This trust in the state is due, at least in part, to the fact that Australia has little history of domestic tyranny. On the whole, the early autocratic colonial governors were not tyrants and were willing to empower ex-convicts and keep the ambitions of would-be aristocrats in check. On this point, we contrast strongly with Americans. While they are taught to revere the revolutionary leaders who had to risk life and limb to break away from George III, Australians have had democracy since before the popular consciousness can even remember. Britain gave us our free political institutions without any need for armed conflict. Australians never fought a war of independence, and do not maintain a right to bear arms in case liberty needs to be defended against a new form of despotism. While waves of immigrants have brought with them memories of the evils that a state can inflict on its population, and Indigenous Australians suffered cruelty during settlement, the modern Australian nation has never experienced despotism and seldom entertains the thought that it might.
Our trusting attitude towards the state is perhaps best represented by our lack of a Bill of Rights, a situation which is increasingly rare around the Anglosphere. This is an embodiment of the Westminster principle of parliamentary supremacy, but Westminster itself has not stuck to it. Hewing to the older principle is an expression of our commitment to majoritarianism, the idea that a government embodying the collective will of the Australian people should be able to express that will. Those opposed to an Australian Bill of Rights look to the American Supreme Court and the tremendous power it wields beyond the reach of Congress and argue that we do not want that here.
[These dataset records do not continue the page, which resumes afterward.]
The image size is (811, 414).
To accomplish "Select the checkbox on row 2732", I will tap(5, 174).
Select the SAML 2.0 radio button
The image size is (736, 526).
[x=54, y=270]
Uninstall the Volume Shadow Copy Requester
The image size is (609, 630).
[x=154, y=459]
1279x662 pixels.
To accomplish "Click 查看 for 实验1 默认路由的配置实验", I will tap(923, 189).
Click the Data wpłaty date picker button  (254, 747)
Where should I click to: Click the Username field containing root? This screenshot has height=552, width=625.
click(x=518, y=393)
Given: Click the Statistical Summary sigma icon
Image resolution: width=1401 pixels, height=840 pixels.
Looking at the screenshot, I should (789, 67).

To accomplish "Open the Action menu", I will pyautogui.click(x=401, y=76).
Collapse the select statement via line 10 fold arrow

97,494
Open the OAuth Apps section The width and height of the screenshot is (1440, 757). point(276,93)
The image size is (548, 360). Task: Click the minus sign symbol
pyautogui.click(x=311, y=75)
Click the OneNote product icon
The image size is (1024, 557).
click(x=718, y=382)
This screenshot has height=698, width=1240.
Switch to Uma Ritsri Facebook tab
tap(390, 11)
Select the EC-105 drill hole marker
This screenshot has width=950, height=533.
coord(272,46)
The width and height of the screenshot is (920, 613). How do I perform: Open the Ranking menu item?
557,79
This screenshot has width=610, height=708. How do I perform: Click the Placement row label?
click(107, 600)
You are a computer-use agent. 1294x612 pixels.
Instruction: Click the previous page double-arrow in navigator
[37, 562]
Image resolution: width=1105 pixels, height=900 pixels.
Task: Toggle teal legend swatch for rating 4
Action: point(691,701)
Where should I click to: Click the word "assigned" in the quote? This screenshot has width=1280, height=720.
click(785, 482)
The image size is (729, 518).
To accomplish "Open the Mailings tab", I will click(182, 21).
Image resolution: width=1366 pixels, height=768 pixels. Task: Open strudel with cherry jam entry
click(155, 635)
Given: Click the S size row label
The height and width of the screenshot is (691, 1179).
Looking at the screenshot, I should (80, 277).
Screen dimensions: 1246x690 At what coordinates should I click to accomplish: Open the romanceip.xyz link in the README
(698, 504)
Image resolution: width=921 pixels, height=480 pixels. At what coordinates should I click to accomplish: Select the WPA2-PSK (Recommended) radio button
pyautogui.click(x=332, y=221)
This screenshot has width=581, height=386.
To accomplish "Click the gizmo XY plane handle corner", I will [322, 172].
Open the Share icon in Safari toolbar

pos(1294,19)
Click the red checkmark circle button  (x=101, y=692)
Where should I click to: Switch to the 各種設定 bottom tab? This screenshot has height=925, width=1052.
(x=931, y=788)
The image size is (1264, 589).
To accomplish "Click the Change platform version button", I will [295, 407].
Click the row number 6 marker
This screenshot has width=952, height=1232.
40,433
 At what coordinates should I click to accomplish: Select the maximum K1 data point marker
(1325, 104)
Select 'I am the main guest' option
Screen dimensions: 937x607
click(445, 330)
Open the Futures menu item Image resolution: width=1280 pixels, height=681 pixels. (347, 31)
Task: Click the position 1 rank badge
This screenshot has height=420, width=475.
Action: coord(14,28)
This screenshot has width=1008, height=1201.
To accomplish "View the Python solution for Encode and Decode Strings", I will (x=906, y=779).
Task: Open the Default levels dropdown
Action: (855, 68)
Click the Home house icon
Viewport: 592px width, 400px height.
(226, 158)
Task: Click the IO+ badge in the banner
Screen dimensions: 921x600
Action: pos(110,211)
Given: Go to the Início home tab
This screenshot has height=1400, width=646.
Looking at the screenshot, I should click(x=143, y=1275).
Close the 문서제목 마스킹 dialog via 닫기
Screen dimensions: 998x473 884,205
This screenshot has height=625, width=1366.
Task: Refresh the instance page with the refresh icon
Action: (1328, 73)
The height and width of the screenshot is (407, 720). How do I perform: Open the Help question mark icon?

In 1988 the Hawke Government, marking the completion of Labor’s shift away from its populist majoritarian roots, attempted to enshrine a small number of rights in the Constitution. More than two-thirds of voters rejected the proposal.
Australians’ trust in the state is also built on the active role the state has taken from the very beginnings of our history. British parliamentarian Edward Gibbon Wakefield argued that new countries would require “ample government” to set up, and developed a scheme of rational colonisation whereby land would be sold at a high price, which would then be used to subsidise migration and build public works. The Wakefield scheme was only carried out in full in South Australia, but government assisted migration became a cornerstone of Australia’s national development, making it possible to compete with the far shorter and cheaper trip prospective British migrants might take across the Atlantic. Immigrants brought over by the government expected the government to help them find work, and while scarce labour was generally quickly consumed by the booming market, in times of economic distress, governments became accustomed to providing employment on relief works on a scale that had no equivalent in Britain.
The Wakefield philosophy of using land sales for public purposes meant that the true cost of an activist state was hidden from the average person it ostensibly served, and so it grew freely (though one notable group who could not have failed to notice the true cost of this policy were the Indigenous people whose lands were sold to finance it). Combined with generous loans from British banks, railway rates, and some revenue garnered from tariffs, Australians could have all the benefits of public spending without their burdens. In 1889, taxation has been estimated to have been as low as 5 per cent of gross domestic product, which must have been a key factor in Australia’s tremendous economic prosperity and world leading wages. It took until World War Two for taxation to rise above 20 per cent of gross domestic product, and this legacy of big and easy spending has proven difficult to shake.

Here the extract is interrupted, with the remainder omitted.